Il ruolo degli studenti nella protesta
Affermare come ha fatto Monti che i professori hanno strumentalizzato gli studenti è generalizzazione inaccettabile. Ma la mia esperienza come madre di uno studente liceale e come docente mi ha purtroppo consentito di osservare che alcuni colleghi hanno diffuso tra gli studenti informazioni parziali, confuse, spesso generiche ed imprecise, in particolare sulla cosiddetta legge Aprea. Inoltre posso testimoniare che in un primo momento, appena si è diffusa la notizia del possibile incremento di sei ore settimanali senza aumento della retribuzione, gli studenti non hanno affatto reagito, la maggioranza di essi neppure sapeva di cosa si stesse parlando. Sono stati i docenti a parlare con loro, a dire che con questo si voleva rendere meno efficace il lavoro degli insegnanti e quindi svalutare la scuola pubblica. Alcuni docenti poi, di fronte ad una reazione piuttosto debole degli studenti di fronte a questa problematica, hanno spostato l’attenzione sull’Aprea, affermando che con questa proposta di legge si voleva privatizzare la scuola, sopprimere gli organi collegiali, abolire le assemblee studentesche. Non si è spiegato che le 24 ore erano un provvedimento inserito nella legge di stabilità, né cosa fosse una legge di stabilità; non si è chiarito che la Aprea giaceva da anni in parlamento e non era una novità; né si è letto nella medesima proposta di legge che essa portava a compimento il processo dell’autonomia scolastica e lasciava alle singole scuole l’organizzazione delle assemblee studentesche e degli organi collegiali e consentiva la partecipazioni di aziende private al bilancio delle singole scuole (come accade già in alcune zone del nord Italia).

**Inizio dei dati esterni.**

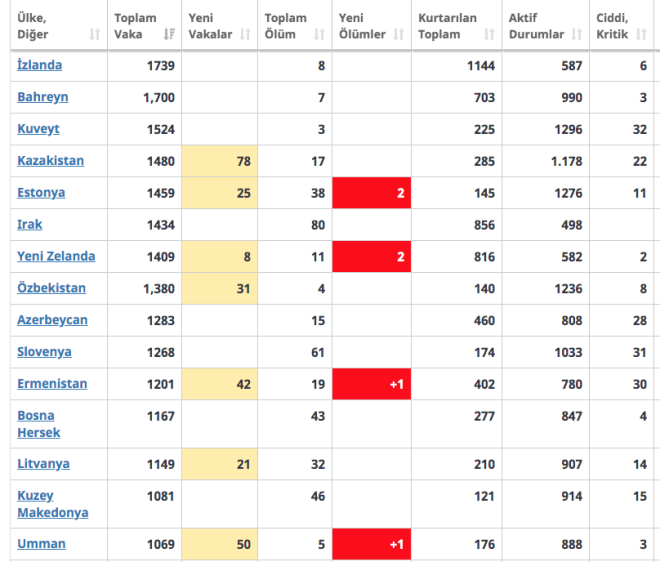Click Irak's total deaths cell showing 80
Screen dimensions: 660x562
[295, 225]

Si possono condividere o meno queste proposte . personalmente non sono rasserenata dalle immagini che il “privato” generalmente offre di sé in questo paese -  ma non è consentito  e,  a mio avviso, è molto grave dal punto di vista deontologico, informare in modo parziale e superficiale gli studenti, incoraggiare forme di protesta “solidali” che innescano autogestioni, occupazioni o altre iniziative che ottengono l’unico risultato di rendere la scuola pubblica ancora meno appetibile, funzionale ed efficace.

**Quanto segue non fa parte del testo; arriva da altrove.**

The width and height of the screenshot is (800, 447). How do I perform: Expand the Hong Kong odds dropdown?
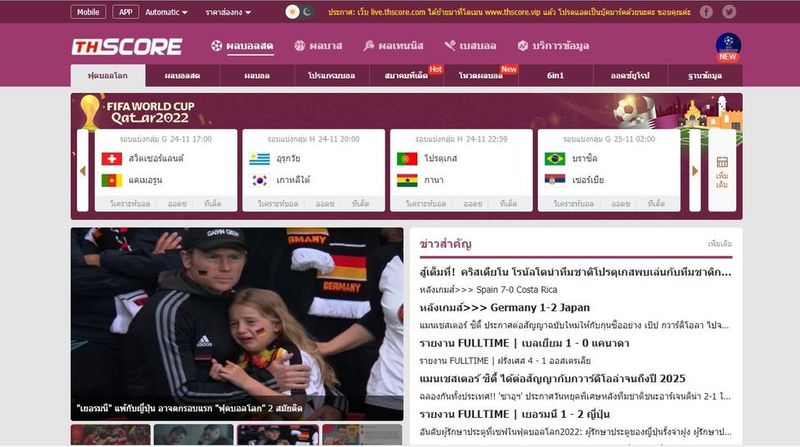click(228, 12)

Formare uomini e donne liberi  
Don Milani sosteneva che  non può dirsi un uomo una persona che non sappia leggere e capire la prima pagina di un quotidiano. Se questo era vero nei primi anni ’60, figuriamoci ora che la realtà politica, sociale ed economica si è fatta globale e sempre più complessa. Cosa fa, dunque, la scuola di massa, pubblica e laica per formare uomini e cittadini?

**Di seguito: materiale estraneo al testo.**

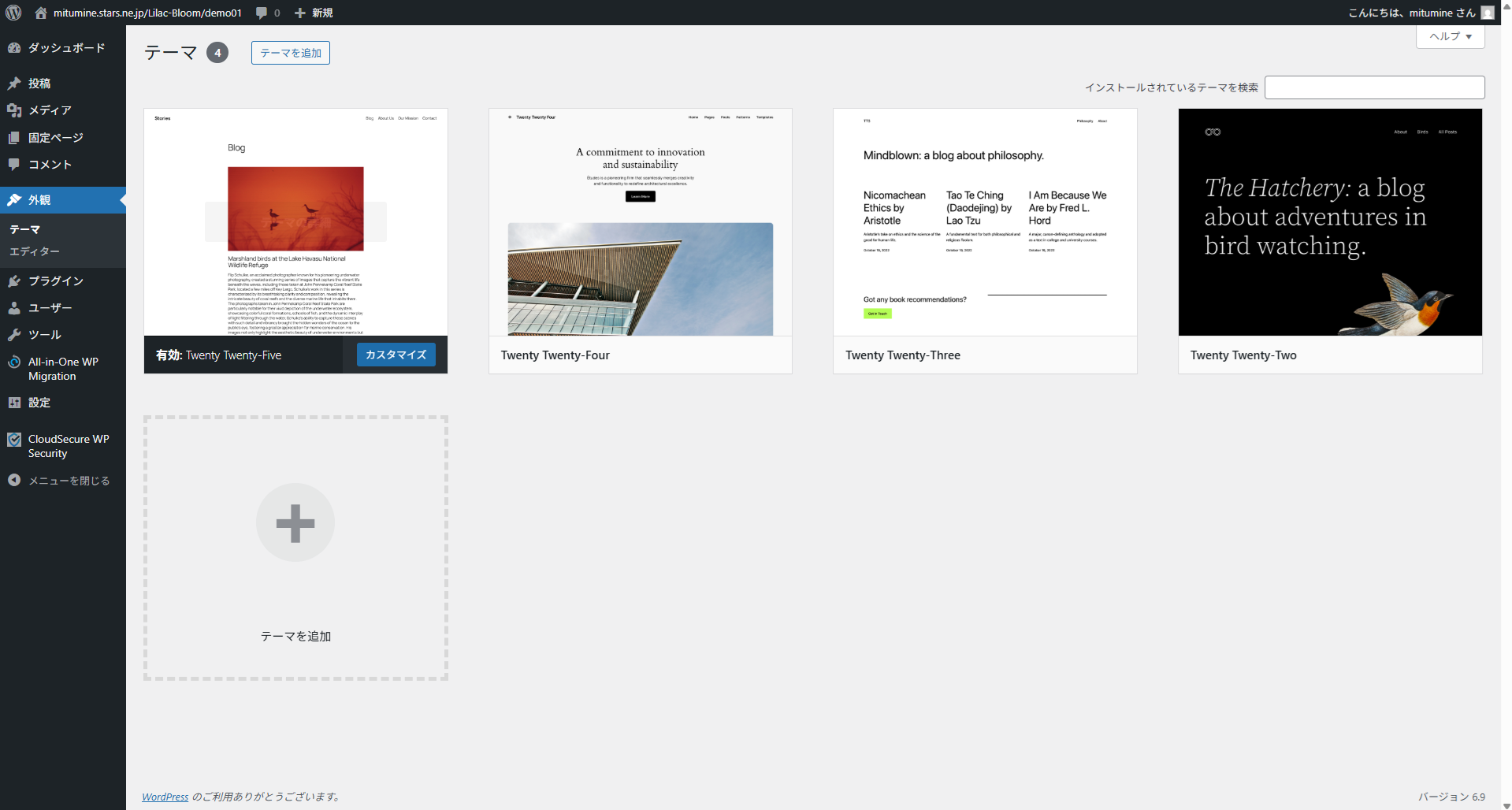Open the メディア library menu
Viewport: 1512px width, 810px height.
(50, 110)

Sulla carta esistono materie come la storia, l’educazione civica, la filosofia, diritto ed economia che si presterebbero a riflessioni sulle situazioni economiche e politiche attuali, che sono ricche di spunti per una attualizzazione critica in relazione alla comunicazione di massa, alla crisi economica, al funzionamento delle maggioranze parlamentari, alla applicazione della Costituzione e via dicendo. Purtroppo si è esclusivamente attenti allo svolgimento dei programmi, al numero delle verifiche scritte e orali, alle nozioni apprese. Purtroppo, e spesso, si rinviano le riflessioni sull’attualità “a quando ci si arriva col programma”: il che vuol dire – quando va bene – alla seconda parte dell’ultimo anno di scuola superiore, quando gli studenti fremono per gli esami, quando bisogna arrivare al dunque, quando ci si accorge che “non si hanno abbastanza voti”, quando anche i discorsi sul presente appaiono argomenti di studio come gli altri.
Ci sono in molte scuole progetti di lettura dei quotidiani in classe, non so come funzionino, ma a me è parso che spesso ci soffermi sulla struttura del quotidiano, sull’analisi del linguaggio giornalistico, sull’esame delle diverse tipologie di articoli.